Once the images are set aside, write out the rest of the records exactly.

'''

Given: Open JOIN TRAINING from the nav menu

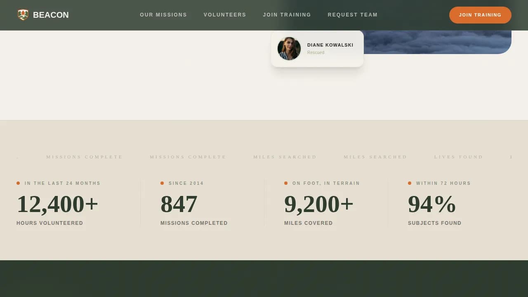Looking at the screenshot, I should (287, 15).
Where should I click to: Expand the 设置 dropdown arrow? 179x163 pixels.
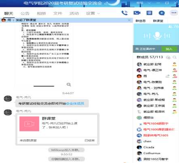pos(98,13)
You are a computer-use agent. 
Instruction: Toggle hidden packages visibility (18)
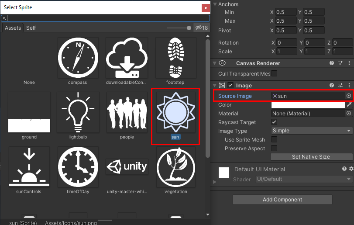tap(202, 28)
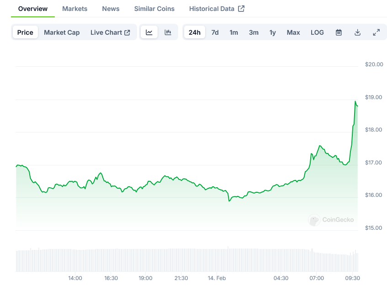Go to the Markets tab
This screenshot has width=387, height=291.
74,9
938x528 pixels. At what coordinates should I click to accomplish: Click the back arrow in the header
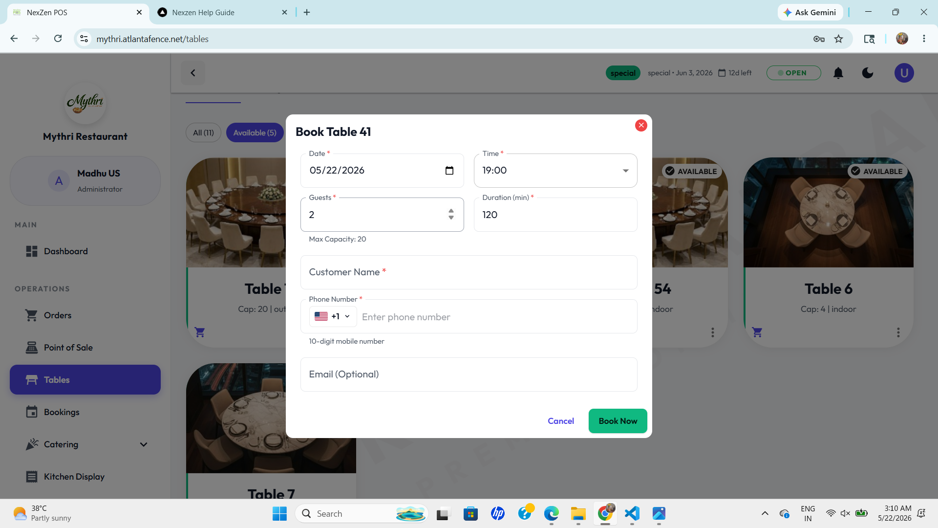(193, 73)
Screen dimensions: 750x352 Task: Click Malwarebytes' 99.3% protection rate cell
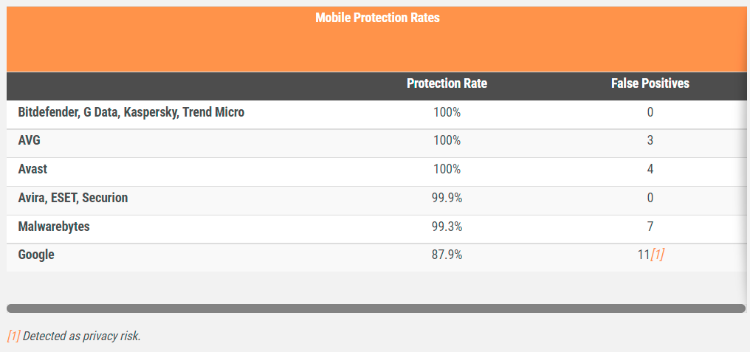point(447,227)
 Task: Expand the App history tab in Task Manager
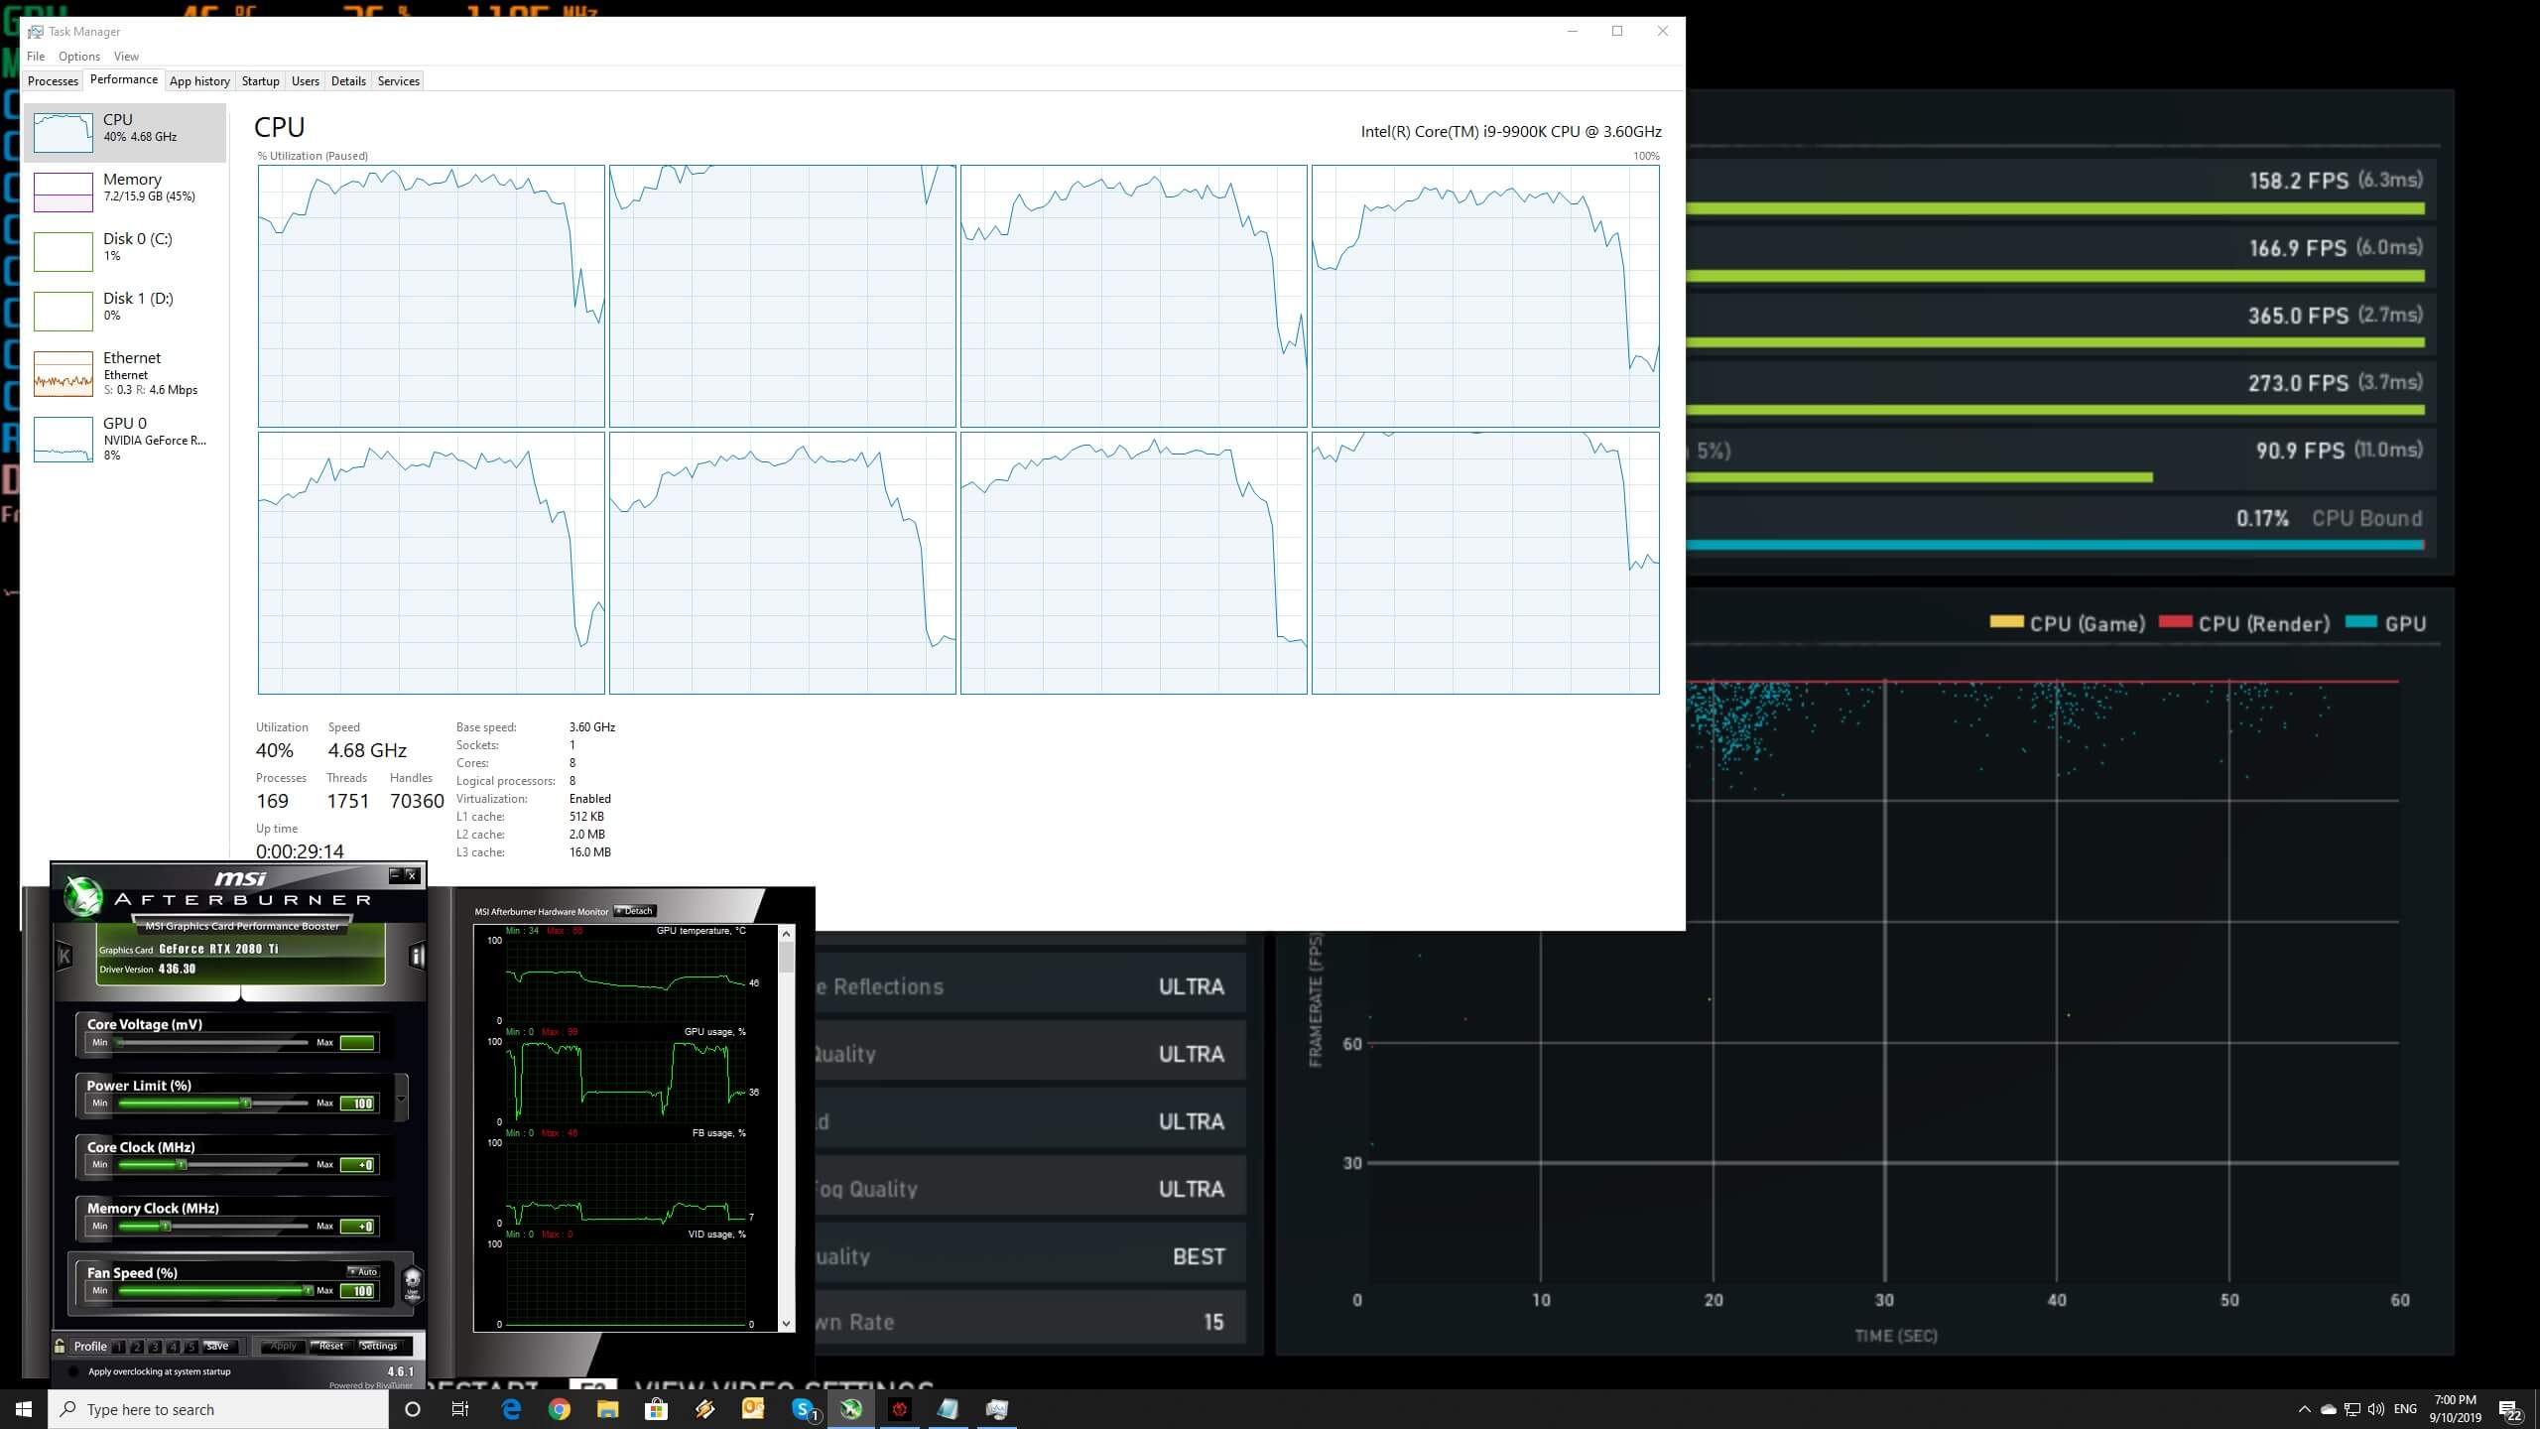click(x=198, y=80)
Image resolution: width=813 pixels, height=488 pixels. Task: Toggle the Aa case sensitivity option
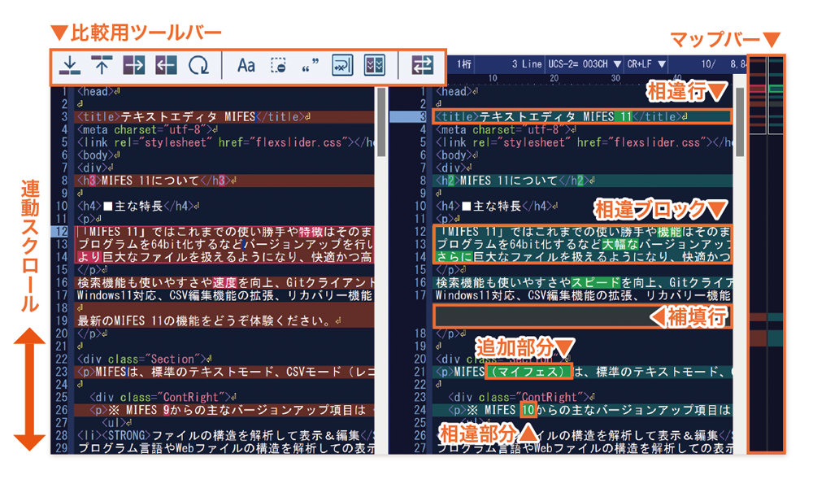tap(246, 65)
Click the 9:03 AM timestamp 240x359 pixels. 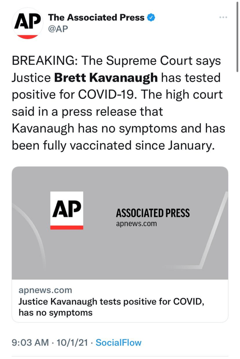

'''

> **SOLVED EXERCISE**:
Given: Open JOIN TRAINING from the nav menu

Looking at the screenshot, I should (287, 15).
Where should I click to: Expand the 设置 dropdown arrow? 179x163 pixels.
pos(98,13)
You are a computer-use agent. 
Instruction: Toggle hidden packages visibility (18)
tap(202, 28)
Go to the Markets tab
This screenshot has width=387, height=291.
74,9
938x528 pixels. At what coordinates should I click to accomplish: Click the back arrow in the header
(193, 73)
Screen dimensions: 750x352 Task: Click Malwarebytes' 99.3% protection rate cell
point(447,227)
 Task: Expand the App history tab in Task Manager
click(x=198, y=80)
Image resolution: width=813 pixels, height=488 pixels. Task: Toggle the Aa case sensitivity option
tap(246, 65)
Click the 9:03 AM timestamp 240x359 pixels. 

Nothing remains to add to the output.